Why? Because it also has some particular characteristics, which set it apart from the typical work of the Swedish director.

It is a major international production, led by Dino de Laurentiis, aimed at the global market, including the North American one, and not just the circuit of festivals and auteur cinema, which Bergman was used to. That's why it has an American star in the lead role (David Carradine) and is spoken in English.

It was entirely filmed in Germany, which Bergman would repeat in 1980, in From the Life of the Marionettes, during a voluntary exile, motivated by tax issues, which also distances these two films from the Bergmanian norm.

It is still a film of silences, much more than dialogues or monologues, which is also not characteristic of Bergman, essentially a playwrighter, who adapted particularly well to cinema. But also, in this regard, it is not a unique case. In The Silence, from 1963, Bergman was also sparse in dialogues, without this harming, on the contrary, the quality of the work.

Why, then, is this Serpent's Egg so unloved, among the Swedish director's vast cinematography?
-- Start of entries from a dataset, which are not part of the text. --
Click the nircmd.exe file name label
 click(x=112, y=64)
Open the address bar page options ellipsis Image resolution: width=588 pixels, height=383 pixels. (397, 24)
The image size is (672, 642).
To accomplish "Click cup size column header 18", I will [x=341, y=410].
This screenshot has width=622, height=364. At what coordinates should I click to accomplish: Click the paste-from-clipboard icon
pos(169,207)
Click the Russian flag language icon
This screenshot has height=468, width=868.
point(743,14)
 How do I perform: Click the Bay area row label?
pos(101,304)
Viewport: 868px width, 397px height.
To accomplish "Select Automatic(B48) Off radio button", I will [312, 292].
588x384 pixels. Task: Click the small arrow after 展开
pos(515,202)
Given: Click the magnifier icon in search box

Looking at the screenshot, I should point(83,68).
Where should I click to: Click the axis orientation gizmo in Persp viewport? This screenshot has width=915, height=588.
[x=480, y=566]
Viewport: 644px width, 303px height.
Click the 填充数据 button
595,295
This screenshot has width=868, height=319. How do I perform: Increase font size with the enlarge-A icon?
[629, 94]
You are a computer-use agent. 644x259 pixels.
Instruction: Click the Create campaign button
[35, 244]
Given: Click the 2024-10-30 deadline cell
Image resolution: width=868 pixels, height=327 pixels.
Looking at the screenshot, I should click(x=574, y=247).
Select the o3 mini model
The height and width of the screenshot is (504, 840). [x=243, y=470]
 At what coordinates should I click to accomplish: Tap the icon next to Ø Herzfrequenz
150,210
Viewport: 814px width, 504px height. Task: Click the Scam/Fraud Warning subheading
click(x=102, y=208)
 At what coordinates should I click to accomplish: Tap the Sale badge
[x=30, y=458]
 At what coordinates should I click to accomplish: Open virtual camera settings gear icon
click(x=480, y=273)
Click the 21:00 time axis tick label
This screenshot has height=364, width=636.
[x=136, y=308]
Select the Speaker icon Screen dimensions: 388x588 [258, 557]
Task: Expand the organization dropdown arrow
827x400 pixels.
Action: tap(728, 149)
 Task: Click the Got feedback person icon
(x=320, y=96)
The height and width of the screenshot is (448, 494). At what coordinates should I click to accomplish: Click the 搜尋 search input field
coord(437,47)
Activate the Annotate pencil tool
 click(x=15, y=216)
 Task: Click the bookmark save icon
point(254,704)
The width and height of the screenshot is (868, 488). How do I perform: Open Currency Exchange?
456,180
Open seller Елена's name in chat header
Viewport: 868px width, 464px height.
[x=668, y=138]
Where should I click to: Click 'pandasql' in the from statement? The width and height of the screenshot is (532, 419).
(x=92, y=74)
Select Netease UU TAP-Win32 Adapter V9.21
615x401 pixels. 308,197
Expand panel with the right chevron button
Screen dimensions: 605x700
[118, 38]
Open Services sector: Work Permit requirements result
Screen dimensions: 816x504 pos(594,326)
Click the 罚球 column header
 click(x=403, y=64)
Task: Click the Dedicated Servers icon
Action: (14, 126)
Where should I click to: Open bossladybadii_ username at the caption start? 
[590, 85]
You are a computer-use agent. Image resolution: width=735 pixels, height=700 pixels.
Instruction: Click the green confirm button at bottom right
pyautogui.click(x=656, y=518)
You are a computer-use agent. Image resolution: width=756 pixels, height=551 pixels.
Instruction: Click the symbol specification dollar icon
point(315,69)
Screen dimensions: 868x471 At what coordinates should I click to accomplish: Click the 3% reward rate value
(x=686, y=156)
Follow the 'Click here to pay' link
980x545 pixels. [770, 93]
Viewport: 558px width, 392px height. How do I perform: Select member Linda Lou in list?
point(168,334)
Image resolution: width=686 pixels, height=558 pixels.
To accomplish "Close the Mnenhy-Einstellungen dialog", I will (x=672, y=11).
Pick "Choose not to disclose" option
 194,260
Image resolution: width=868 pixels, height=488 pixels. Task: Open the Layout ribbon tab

Maybe because it's a hybrid, a film that's too authoritative to please the general public, and too mainstream to please regular Bergman fans.

The story is smart and interesting. It portrays, with an unusual viscerality in the author, the causes of the rise of evil, of Nazism, in Weimar Germany. Showing that the serpent was already visible, in its transparent egg, using the Vergerus metaphor, long before Hitler came to power and caused its hatching.

It even leaves the idea that, had the revolution had a leader at its height, the outcome could have been different. Hitler was a miserable Austrian corporal, who did not deserve anyone's trust or respect, among the aristocracy of old Prussia.

But the evil, symbolized by Vergerus, was rooted in the cultural and economic elites of old Germany. And these hoped for a revolution, which would put Germany in the global leadership, "within ten years", said Vergerus, when a worthy leader emerged, who would not be an incapable person like Hitler.

In fact, Hitler would come to power ten years later, in 1933, and would put into action all the theories of selection and racial clearance, practiced and defended by Vergerus. But despite everything, it failed, with the tremendous costs that are known.

Was it a lack of leadership? Is social and racial Darwinism on the prowl for new and more effective leadership? This was the fear that Bergman conveyed, in this work from 1977.

Fortunately, exactly a century after Vergerus' predictions, we can say that his theories did not succeed and racial engineering fell into disrepute.

But, is it really true? Other challenges arise in the present, with the advancement of artificial intelligence and the dilution of the frontier between human and digital.

Could this be the new revolution, which will allow man to ascend to a new evolutionary stage, as the positivists like Vergerus dreamed of?

This could, therefore, be a much more interesting film than it might seem at first glance.